> _SOURCE RECORDS_

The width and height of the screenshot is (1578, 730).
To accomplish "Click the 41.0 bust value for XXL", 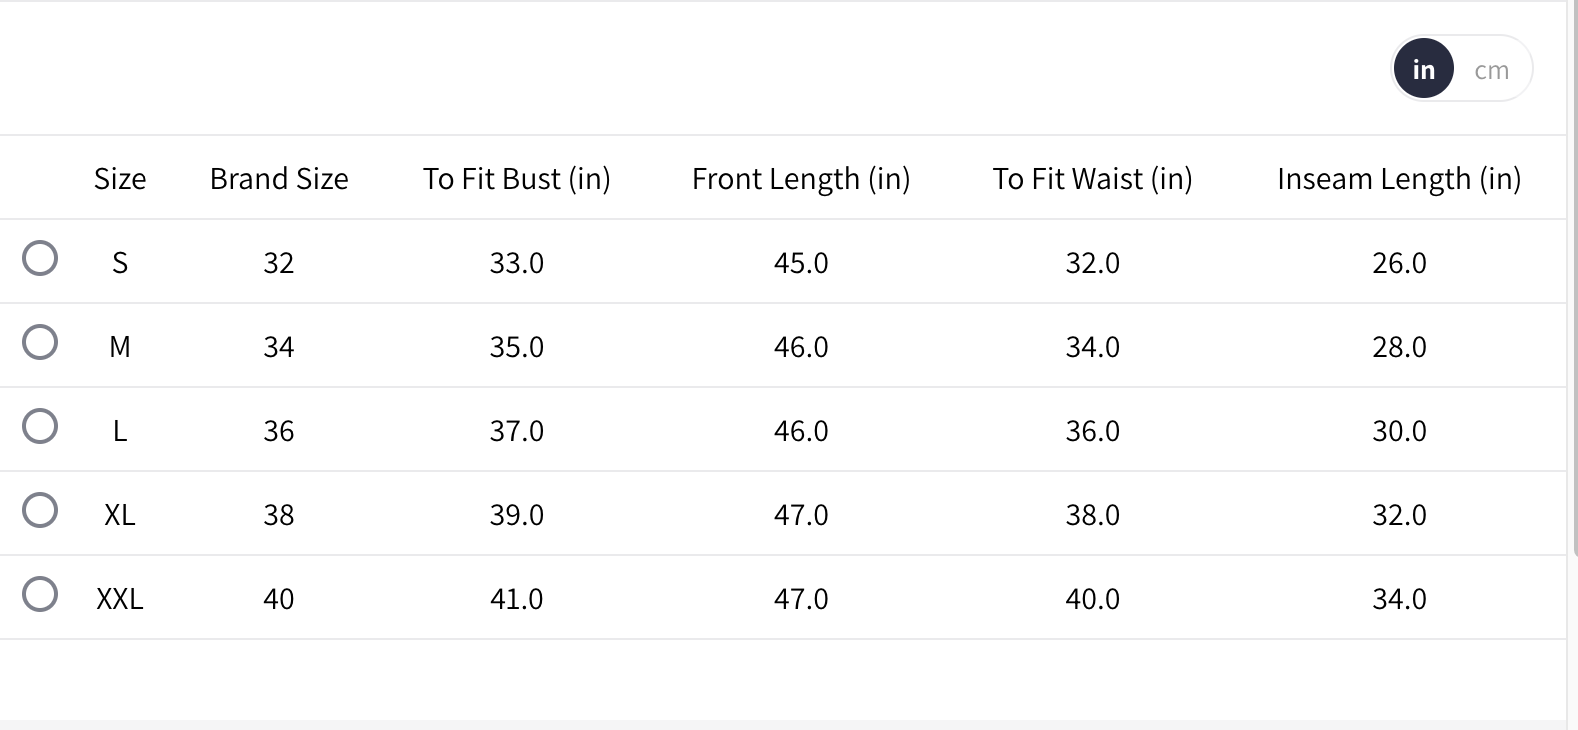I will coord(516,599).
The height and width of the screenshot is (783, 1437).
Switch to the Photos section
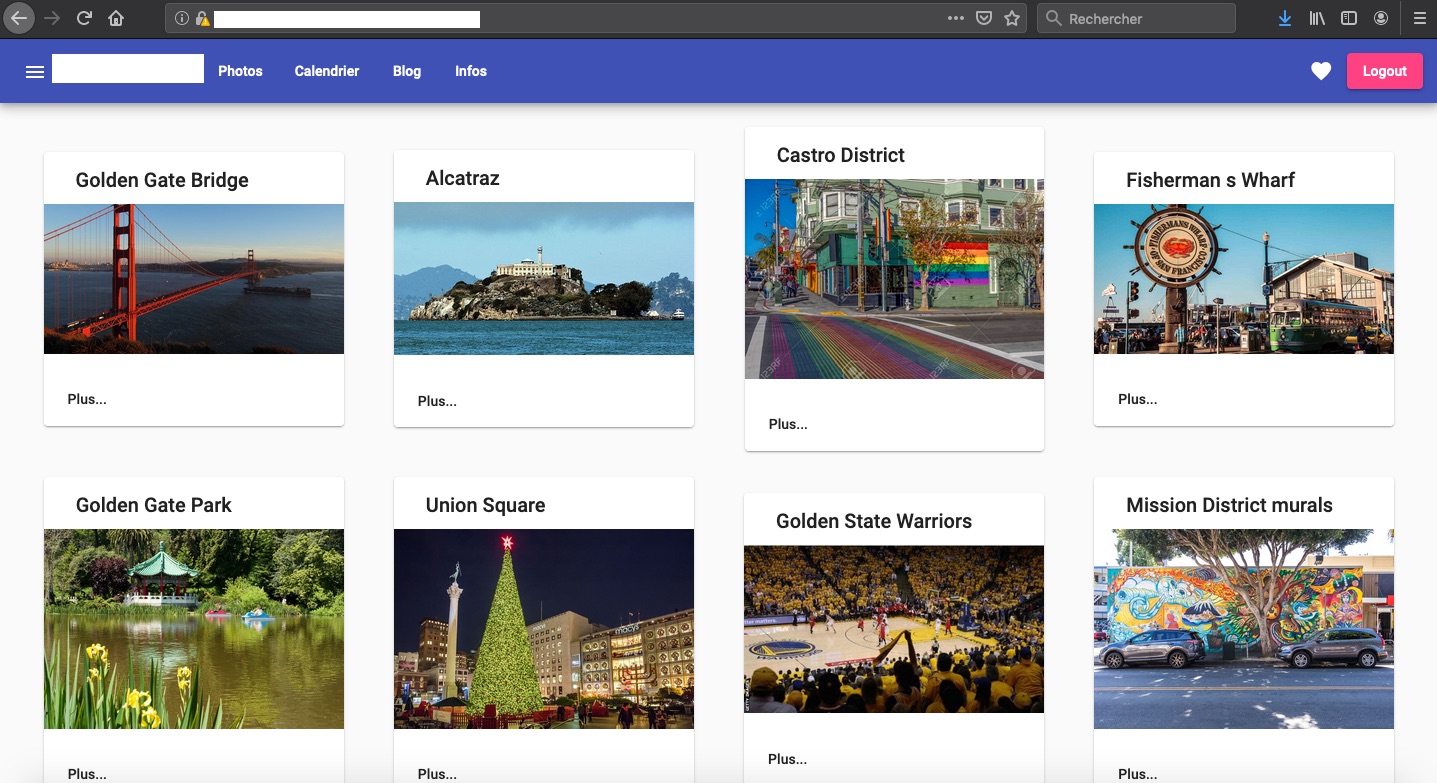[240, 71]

> _PROBLEM DETAILS_
Return the lines from the one that contains "The height and" through the final line of the listing above, inclusive. Transcribe them exactly and drop the pictures.

> _WRITTEN SOLUTION_
The height and width of the screenshot is (783, 1437).
Switch to the Photos section
[240, 71]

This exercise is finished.